#### Information shown
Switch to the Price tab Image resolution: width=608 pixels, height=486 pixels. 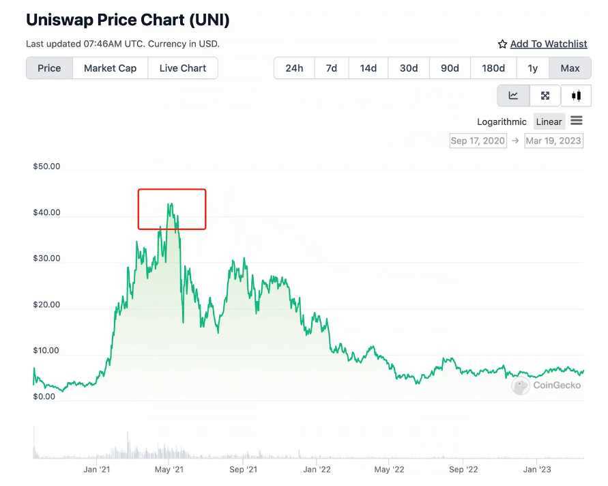coord(49,68)
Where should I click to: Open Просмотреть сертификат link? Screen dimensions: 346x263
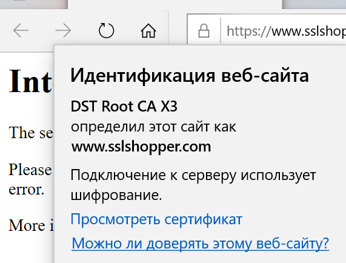156,219
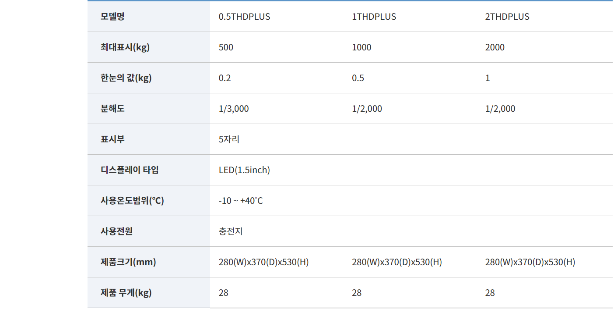Select the 1/3,000 resolution value
Screen dimensions: 614x309
tap(234, 109)
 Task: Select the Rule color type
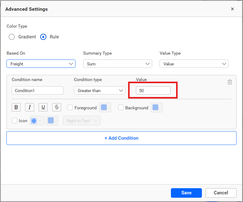pos(43,37)
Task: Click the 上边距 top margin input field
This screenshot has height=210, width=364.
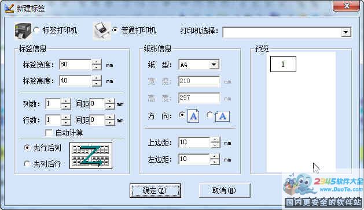Action: click(194, 143)
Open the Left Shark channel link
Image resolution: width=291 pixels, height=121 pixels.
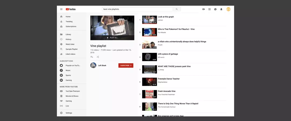coord(102,65)
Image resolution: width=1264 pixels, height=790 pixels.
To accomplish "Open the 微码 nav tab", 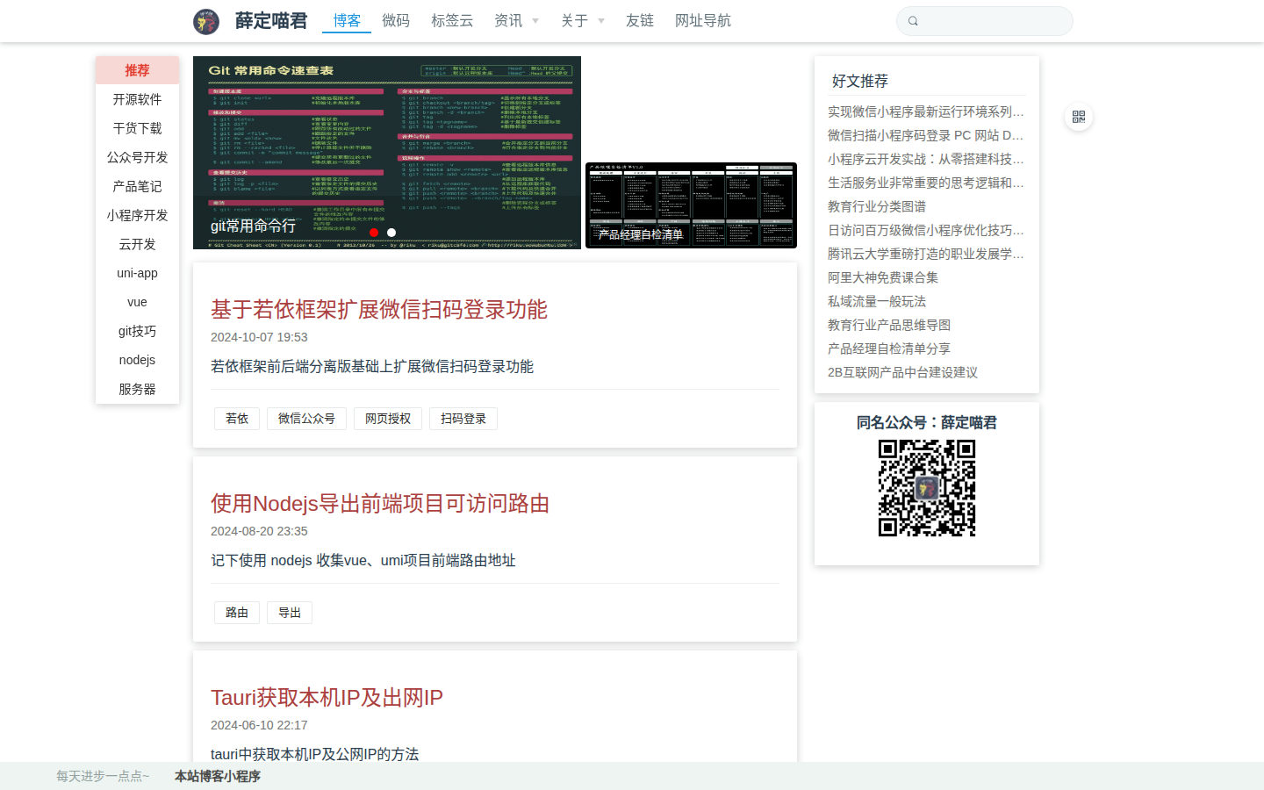I will coord(396,20).
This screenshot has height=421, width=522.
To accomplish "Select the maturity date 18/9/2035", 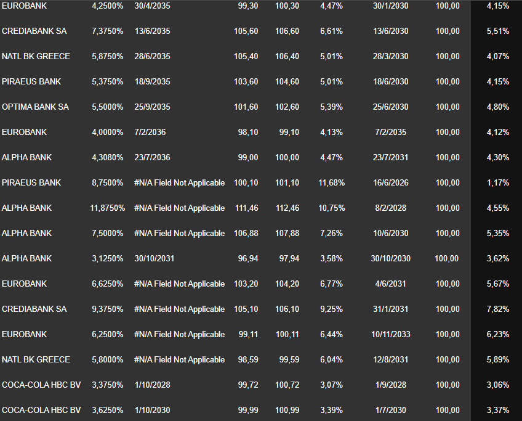I will click(x=152, y=82).
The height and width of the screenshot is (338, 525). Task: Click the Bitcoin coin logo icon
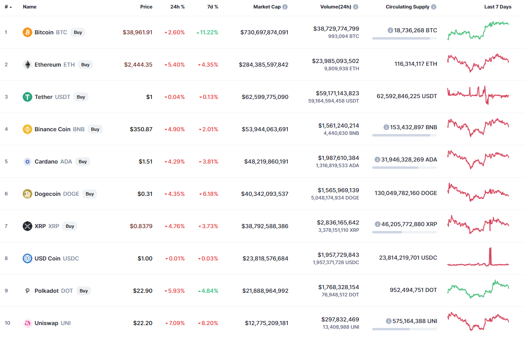pyautogui.click(x=27, y=32)
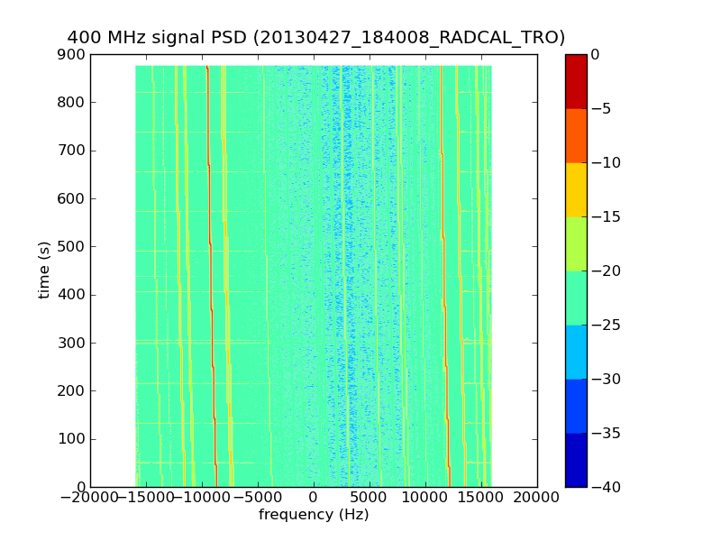The image size is (721, 541).
Task: Click the yellow colorbar segment
Action: (576, 189)
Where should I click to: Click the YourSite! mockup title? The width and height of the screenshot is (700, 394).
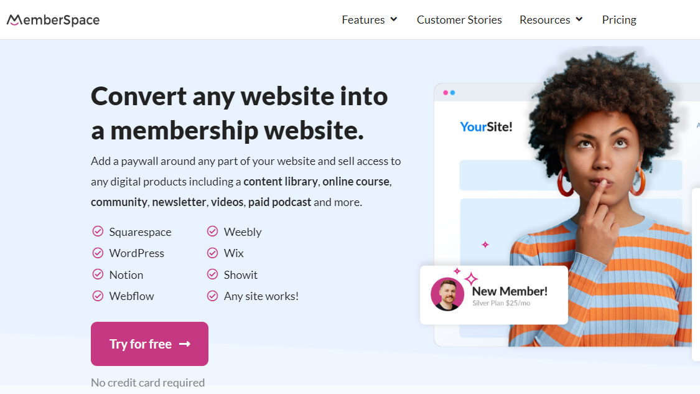486,127
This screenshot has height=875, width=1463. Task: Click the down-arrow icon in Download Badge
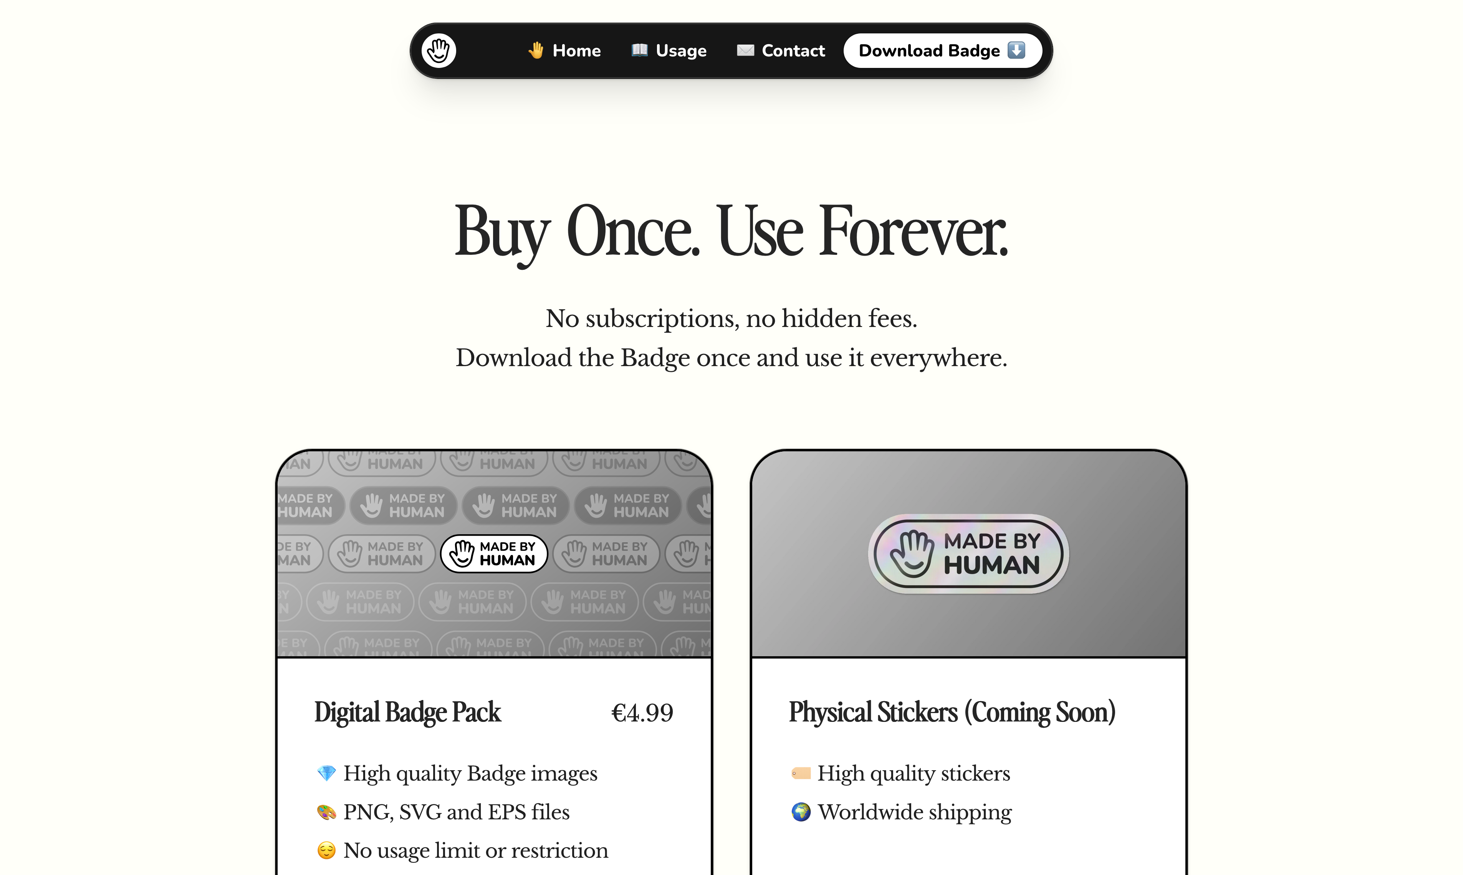1016,51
########
**Exercise details:** Beginning at the line with "This screenshot has height=875, width=1463.", reproduce word for word each line through the last line of the records. Include both ends but no pictures.

**Response to the task:**
This screenshot has height=875, width=1463. Task: Click the down-arrow icon in Download Badge
1016,51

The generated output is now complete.